6. Procédé selon l'une des revendications 1 à 5, caractérisé en ce que dans le cas où
il se produit un écart non acceptable du rapport air-carburant prédéfini on procède
au bout d'un temps convenable à un débranchement par sécurité de la mise à feu.
7. Procédé selon l'une des revendications 1 à 6, caractérisé en ce que, au moyen d'un
dispositif additionnel d'étranglement d'air (18) monté dans le canal d'admission de
l'air, on provoque pendant le processus de démarrage du brûleur lors d'une vitesse
de rotation obligatoirement accrue pour améliorer les conditions de vitesse de démarrage,
une surpression correspondante, le dispositif d'étranglement d'air (18) étant actionné
au moyen d'un organe de réglage de correction (19).
8. Procédé selon la revendication 7, caractérisé en ce qu'il est possible au moyen du
dispositif d'étranglement d'air (18) servant au démarrage du brûleur d'avoir un fonctionnement
de secours à la fréquence du réseau, dans le cas où on réalise le rapport air-carburant
au moyen d'une concordance mécanique (20, 22).

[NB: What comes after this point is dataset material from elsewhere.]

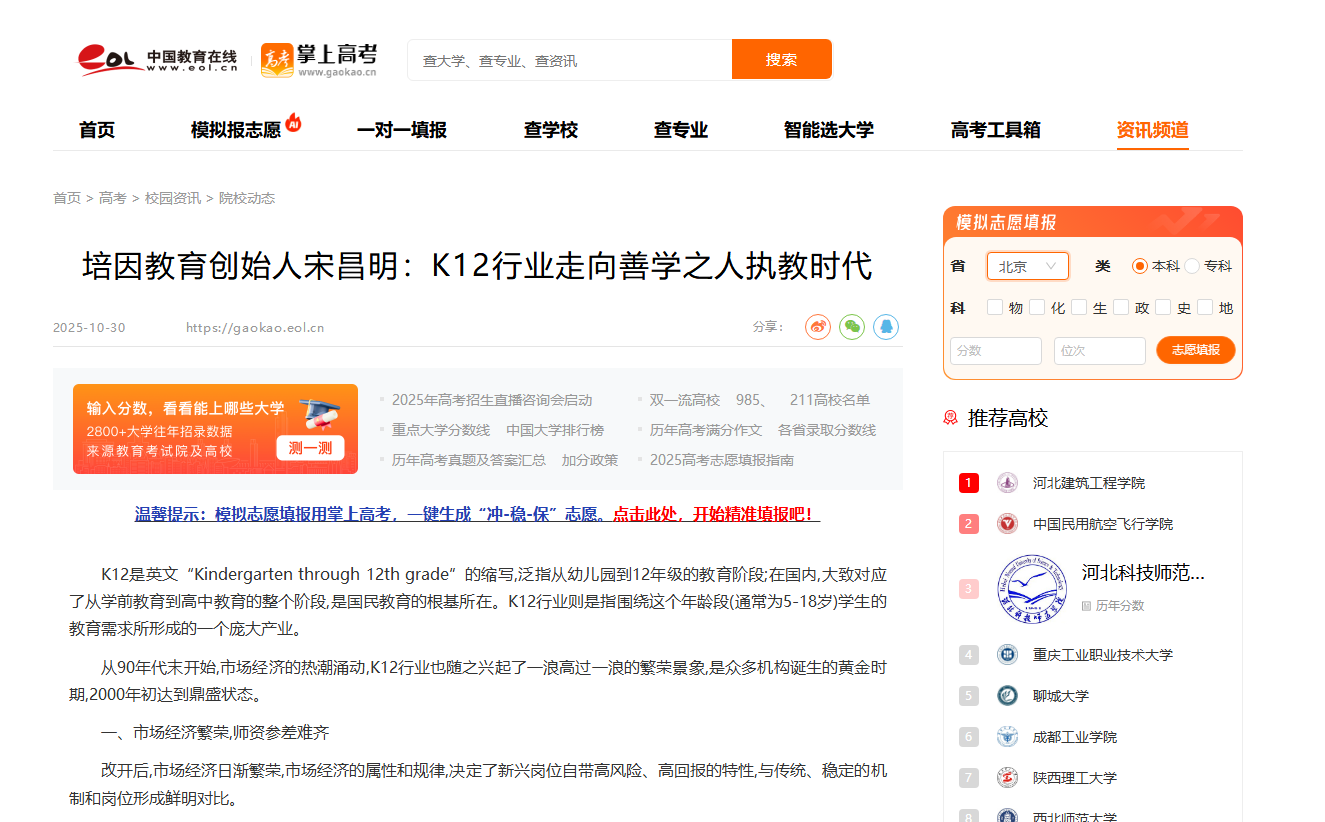1325x822 pixels.
Task: Select the 本科 radio button
Action: 1140,266
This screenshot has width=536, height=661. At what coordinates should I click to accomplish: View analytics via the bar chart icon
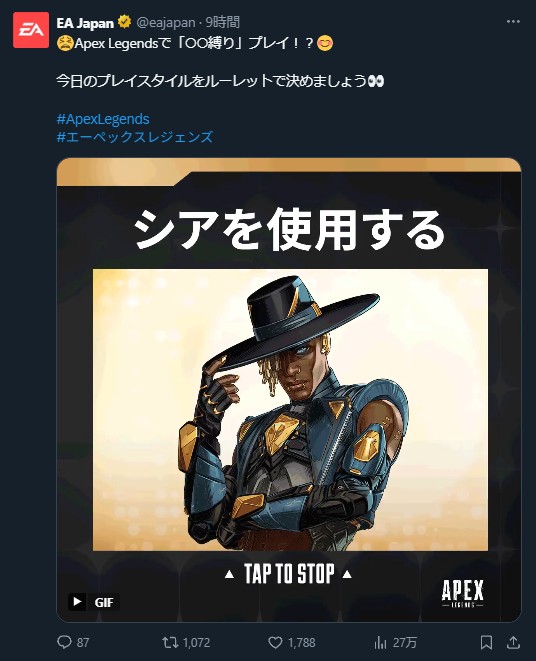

9. Procédé selon l'une des revendications 1 à 8, caractérisé en ce que l'on coupe au
moyen d'une mesure de la teneur en oxygène résiduel (23, 24) (mesure d'oxygène) dans
les gaz d'échappement du générateur de chaleur et d'une régulation montée en aval
(25) la valeur de consigne de la vitesse de rotation fournie par le détecteur de fonctionnement
d'une manière telle que l'on conserve une combustion optimale dans le cas du moindre
excès d'air.
10. Procédé selon la revendication 9, caractérisé en ce que la grandeur de réglage du
dispositif de réglage de l'oxygène permet d'effectuer une correction de la valeur
de consigne de la vitesse de rotation seulement dans des limites déterminées par les
comparateurs (10, 11), la valeur de consigne de l'oxygène étant prédéfinie en fonction
de la puissance correspondante du brûleur au moyen d'un dispositif de formation des
valeurs de consigne (26).
11. Procédé selon l'une des revendications 1 à 10, caractérisé en ce qu'au moyen du contrôle
de la soufflante d'air de combustion, dont on règle la vitesse de rotation au regard
des règles de sécurité, on contrôle en même temps une soufflante (29) de recyclage
des gaz d'échappement que l'on fait fonctionner parallèlement à ce réseau en ce qui
concerne son débit de refoulement prédéfini.